## Activity
Can you reproduce word for word the passage of the text on TCP and UDP ports below, starting at "TCP ports use" and ending at "they were sent."?

## Supplied text
========================================================================

Registered Ports: 1024 through 49151.
Dynamic/Private : 49152 through 65535.
TCP ports use the Transmission Control Protocol. TCP is the most commonly used protocol
on the Internet and any TCP/IP network. Whereas the IP protocol deals only with packets, TCP enables two hosts
to establish a connection and exchange streams of data. TCP guarantees delivery of data
and that packets will be delivered in the same order in which they were sent.
Guaranteed communication/delivery is the key difference between TCP and UDP.
UDP ports use the Datagram Protocol, a communications protocol for the Internet network,
transport, and session layers. Like TCP (Transmission Control Protocol),
UDP is used with IP (the Internet Protocol) and makes possible the transmission of datagrams
from one computer to applications on another computer, but unlike TCP, UDP is connectionless
and does not guarantee reliable communication; it's up to the application that received
the message to process any errors and verify correct delivery. UDP is often used with time-sensitive
applications, such as audio/video streaming, where dropping some packets is preferable to waiting for delayed data.
When troubleshooting unknown open ports, it is useful to find exactly what services/processes are listening to them.
This can be accomplished in both Windows command prompt and Linux variants using the "netstat -aon" command.
We also recommend runnig multiple anti-virus/anti-malware scans to rule out the possibility of active malicious software.

========================================================================

## Source material
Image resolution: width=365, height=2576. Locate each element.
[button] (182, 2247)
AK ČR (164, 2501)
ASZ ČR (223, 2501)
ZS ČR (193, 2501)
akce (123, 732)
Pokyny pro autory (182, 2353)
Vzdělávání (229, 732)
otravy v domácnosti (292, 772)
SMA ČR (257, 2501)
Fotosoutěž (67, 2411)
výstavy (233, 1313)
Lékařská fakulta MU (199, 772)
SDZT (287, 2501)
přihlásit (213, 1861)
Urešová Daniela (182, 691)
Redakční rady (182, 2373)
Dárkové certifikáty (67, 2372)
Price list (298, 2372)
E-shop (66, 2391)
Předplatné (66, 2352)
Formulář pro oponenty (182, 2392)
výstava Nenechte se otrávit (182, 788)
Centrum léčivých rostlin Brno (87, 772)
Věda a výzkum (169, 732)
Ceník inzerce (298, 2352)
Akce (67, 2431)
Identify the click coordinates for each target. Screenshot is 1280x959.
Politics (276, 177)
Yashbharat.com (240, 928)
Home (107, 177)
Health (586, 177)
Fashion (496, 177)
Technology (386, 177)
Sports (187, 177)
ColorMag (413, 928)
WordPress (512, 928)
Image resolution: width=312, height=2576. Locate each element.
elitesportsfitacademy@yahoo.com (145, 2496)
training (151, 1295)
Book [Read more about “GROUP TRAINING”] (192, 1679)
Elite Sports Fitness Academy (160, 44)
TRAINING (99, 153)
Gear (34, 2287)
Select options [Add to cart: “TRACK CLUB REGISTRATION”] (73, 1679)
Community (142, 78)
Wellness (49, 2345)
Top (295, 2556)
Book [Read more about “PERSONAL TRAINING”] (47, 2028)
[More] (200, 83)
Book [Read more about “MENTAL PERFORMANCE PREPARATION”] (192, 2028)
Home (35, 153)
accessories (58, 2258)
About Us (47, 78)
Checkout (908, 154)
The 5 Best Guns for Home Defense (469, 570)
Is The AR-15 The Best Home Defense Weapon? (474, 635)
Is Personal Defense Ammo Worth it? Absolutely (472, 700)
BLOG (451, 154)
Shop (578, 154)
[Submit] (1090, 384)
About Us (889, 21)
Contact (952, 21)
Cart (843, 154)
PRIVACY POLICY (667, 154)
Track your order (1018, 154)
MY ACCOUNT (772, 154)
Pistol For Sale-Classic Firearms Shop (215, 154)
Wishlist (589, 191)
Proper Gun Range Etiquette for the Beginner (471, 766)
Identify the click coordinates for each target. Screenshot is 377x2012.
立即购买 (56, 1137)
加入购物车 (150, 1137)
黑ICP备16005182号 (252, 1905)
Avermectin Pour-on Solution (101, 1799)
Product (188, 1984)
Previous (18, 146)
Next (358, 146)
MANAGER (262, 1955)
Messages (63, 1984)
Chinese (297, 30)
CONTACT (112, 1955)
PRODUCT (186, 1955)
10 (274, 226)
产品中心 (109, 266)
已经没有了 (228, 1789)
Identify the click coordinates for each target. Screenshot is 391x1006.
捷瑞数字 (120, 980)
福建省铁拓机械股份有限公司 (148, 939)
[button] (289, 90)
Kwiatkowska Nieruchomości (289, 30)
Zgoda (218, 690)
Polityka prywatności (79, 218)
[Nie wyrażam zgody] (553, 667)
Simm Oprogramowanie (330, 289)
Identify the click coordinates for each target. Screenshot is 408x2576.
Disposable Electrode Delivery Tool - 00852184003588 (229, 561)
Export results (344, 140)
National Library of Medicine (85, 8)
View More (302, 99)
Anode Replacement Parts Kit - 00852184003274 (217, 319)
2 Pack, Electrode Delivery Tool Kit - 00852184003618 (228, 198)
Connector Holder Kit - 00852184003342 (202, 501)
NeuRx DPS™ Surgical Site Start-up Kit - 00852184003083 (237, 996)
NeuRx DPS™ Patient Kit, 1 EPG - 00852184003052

========================================================================

## Solution
TCP ports use the Transmission Control Protocol. TCP is the most commonly used protocol
on the Internet and any TCP/IP network. Whereas the IP protocol deals only with packets, TCP enables two hosts
to establish a connection and exchange streams of data. TCP guarantees delivery of data
and that packets will be delivered in the same order in which they were sent.